# Records to use

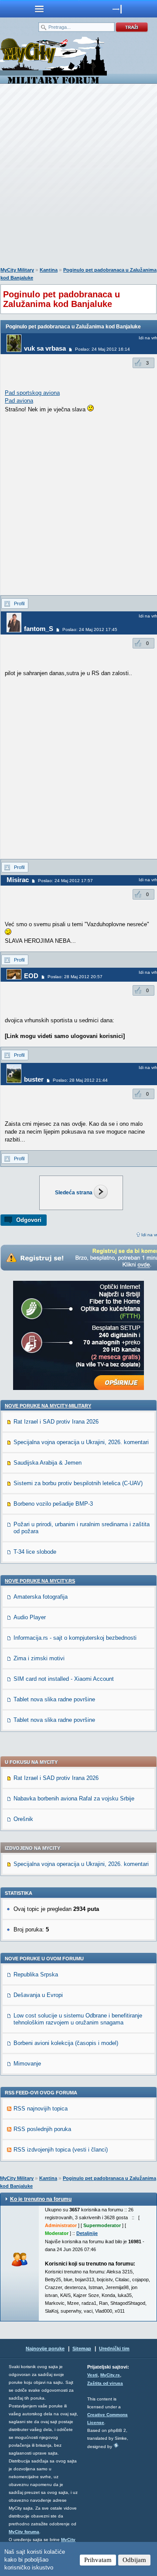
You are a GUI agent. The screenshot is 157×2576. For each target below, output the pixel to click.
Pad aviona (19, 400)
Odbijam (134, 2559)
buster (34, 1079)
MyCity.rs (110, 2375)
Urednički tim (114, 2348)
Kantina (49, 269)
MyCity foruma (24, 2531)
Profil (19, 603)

---

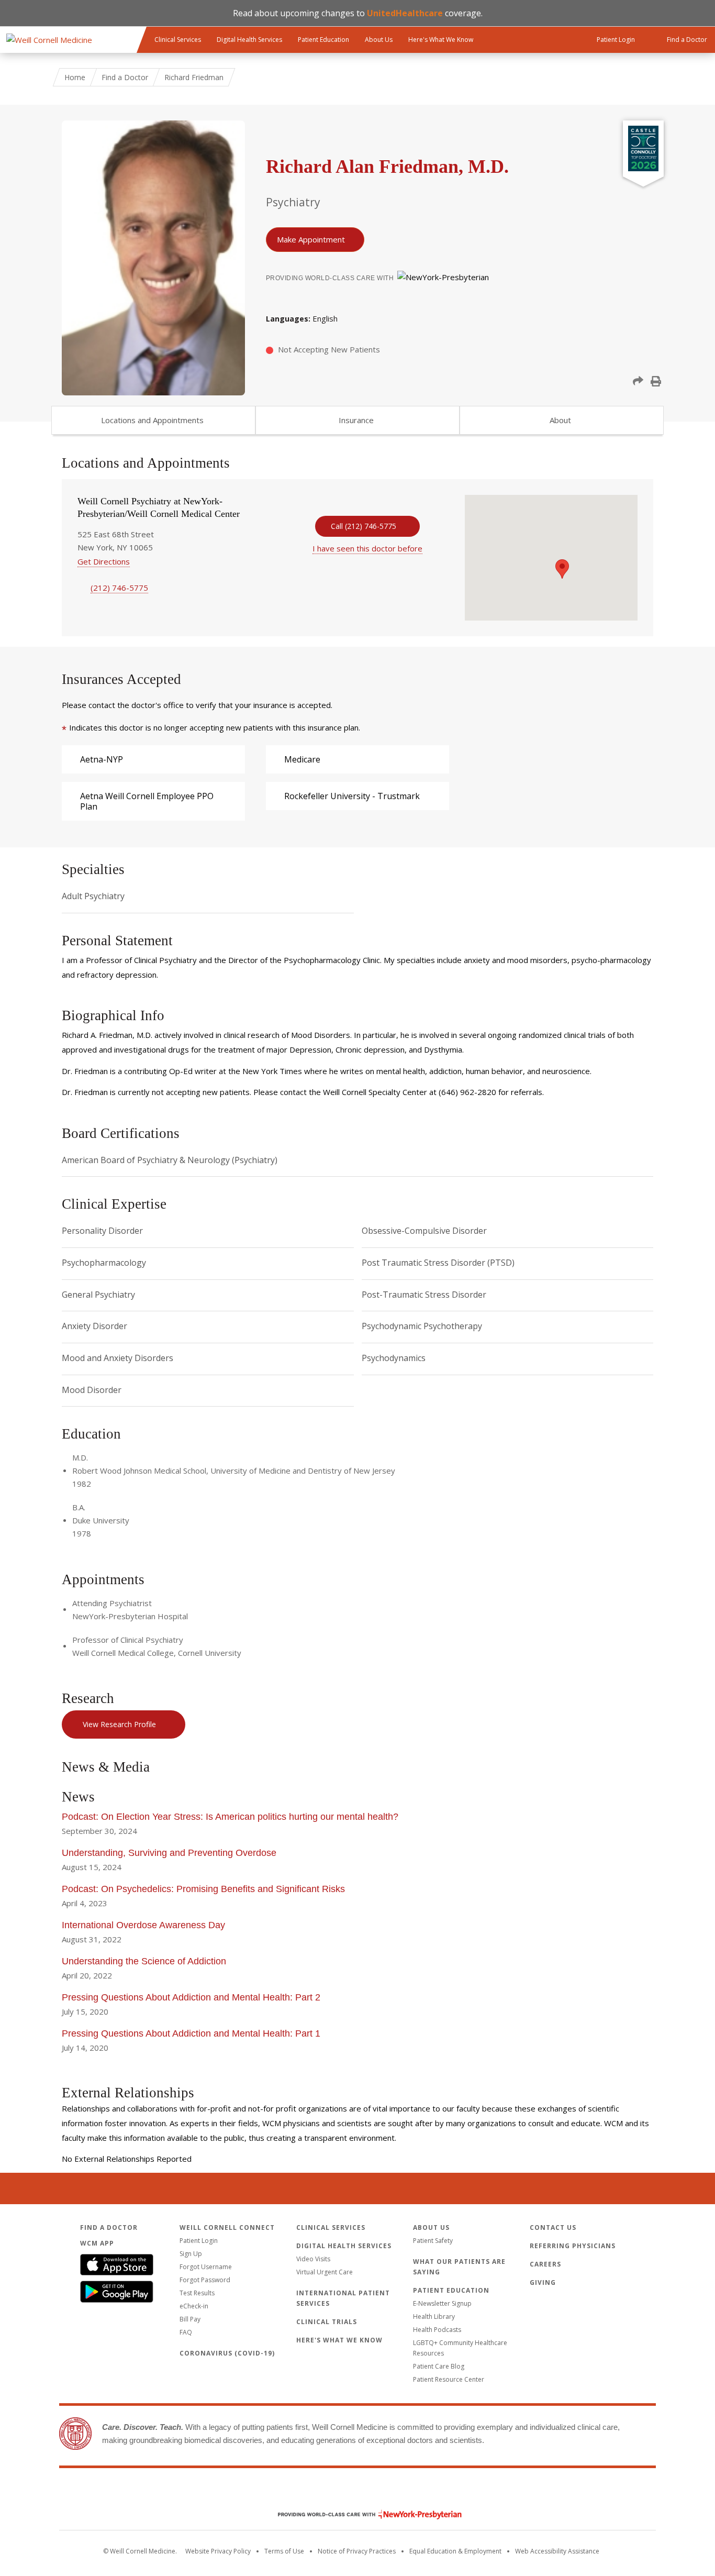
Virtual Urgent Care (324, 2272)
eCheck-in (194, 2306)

# Exercise goal
Using the listing above, copy exactly the line that contains "You are a GUI", the line that contains "Profil (19, 603)", and each line that falls between them.

# Written response
You are a GUI agent. The screenshot is 157×2576. For each target below, output the pixel to click.
Pad aviona (19, 400)
Odbijam (134, 2559)
buster (34, 1079)
MyCity.rs (110, 2375)
Urednički tim (114, 2348)
Kantina (49, 269)
MyCity foruma (24, 2531)
Profil (19, 603)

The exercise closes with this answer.